GIVEN TEXT
------------
Lunch Hours: Mon-Thurs: 10:30am-3pm, Fri: 10:30am-4pm, Sat & Sun: 11:30am-4pm
Dinner Hours: Sun-Thurs: 5pm-9:30pm, Fri & Sat: 5pm-10pm
Sam Choy’s self proclaimed “go to” place for poke is Tanioka’s. What say we head over to Waipahu and have a chat with father-son super combo Mel and Justin Tanioka to talk poke?
Tanioka’s Seafoods and Catering Sign
An Interview with Mel and Justin Tanioka of Tanioka’s Seafoods and Catering
[Edward Sugimoto] You first opened your doors in 1978 in a thousand square foot space with just four employees. What were those first years like?
[Justin Tanioka] I don’t know. *laughs* I was one years old.
[Edward Sugimoto] Yeah I heard you were like a kid sleeping on the cooler or something like that right?
[Justin Tanioka] Yeah, I was actually born one month before we opened.
[Edward Sugimoto] Oh wow, OK. So no memories of that huh?
[Justin Tanioka] Yeah. The first four years, I don’t know… *looks to dad*
[Mel Tanioka] It was simple. We had less items. So basically we were more like a fish market, selling just fish. No sushi, no chicken, you know, anything like that. It was just you know, mostly filets, poke. The trend of poke was just starting then.
[Edward Sugimoto] Oh so you didn’t have poke from the very beginning?
[Mel Tanioka] Oh we did.
[Edward Sugimoto] You now have a very successful catering business (like you said) to add to your seafood side. How or why did that come about?
[Mel Tanioka] Well, in the 1990s, we looked at the fish availability, and I felt that… If it started to get depleted, which we look at in the 90s and we thought if it starts to get depleted, what else, what kind of income is going to subsidize our market. So we decided to start our catering business, which has grown to equalize our fish. Before it was just a small percentage, but now it’s becoming a larger percentage of our business. So in the future, we’re going to hopefully gear towards more catering as the fish start depleting, unless you go into frozen fish. But for 30 years we’ve been dealing with fresh fish, so we’re trying to avoid that, but eventually it’s gonna come yeah.
[Edward Sugimoto] What are your top sellers in terms of poke?
[Justin Tanioka] Probably our Limu Poke. That’s our top seller.
Limu Poke ($12.95/pound)
[Justin Tanioka] Onion with Limu Poke is right there with it.
Onion Limu Poke ($12.95/pound)
[Edward Sugimoto] It’s just onions on top of that (the limu poke)?
[Justin Tanioka] Yeah kind of. A little different mix. A little bit stronger flavor on the onion poke side (with limu yeah). But the limu poke has been our item.
[Mel Tanioka] For parties, Spicy Ahi has been one of the best sellers because it stretches. You know the rice and spicy. For parties of two to three hundred, if you put like 20 pounds of poke, they’re gonna eat it up in a few minutes. So we thought that at least Spicy Ahi would stretch it out so everyone would have a share.
------------
WHAT TO WORK ON
1 - According to the interview, why did Tanioka's start its catering business? Answer in one to three sentences.
2 - Write out the passage of the interview starting with "[Justin Tanioka] Yeah." and going on through "that come about?".
Work only from the interview above.

INFORMATION SHOWN
------------
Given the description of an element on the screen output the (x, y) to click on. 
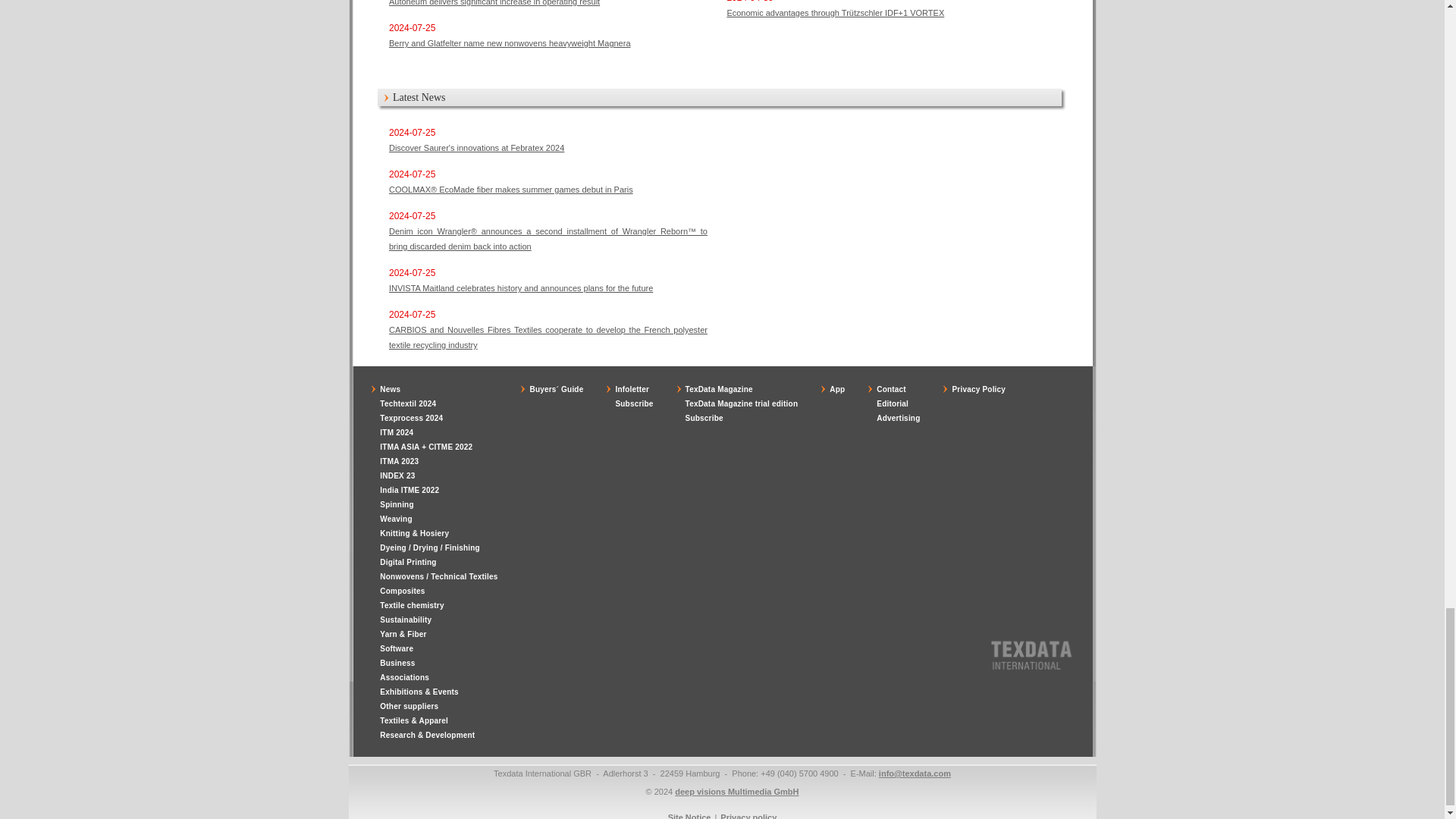
Spinning - Discover Saurer's innovations at Febratex 2024 (476, 147)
------------
SOLUTIONS IN ORDER
1 - In the 1990s, Mel Tanioka looked at fish availability and worried that the fish might become depleted. If that happened, the market would need another source of income to subsidize it, so they started the catering business. It has since grown to equal the fish side.

2 -
[Justin Tanioka] Yeah. The first four years, I don’t know… *looks to dad*
[Mel Tanioka] It was simple. We had less items. So basically we were more like a fish market, selling just fish. No sushi, no chicken, you know, anything like that. It was just you know, mostly filets, poke. The trend of poke was just starting then.
[Edward Sugimoto] Oh so you didn’t have poke from the very beginning?
[Mel Tanioka] Oh we did.
[Edward Sugimoto] You now have a very successful catering business (like you said) to add to your seafood side. How or why did that come about?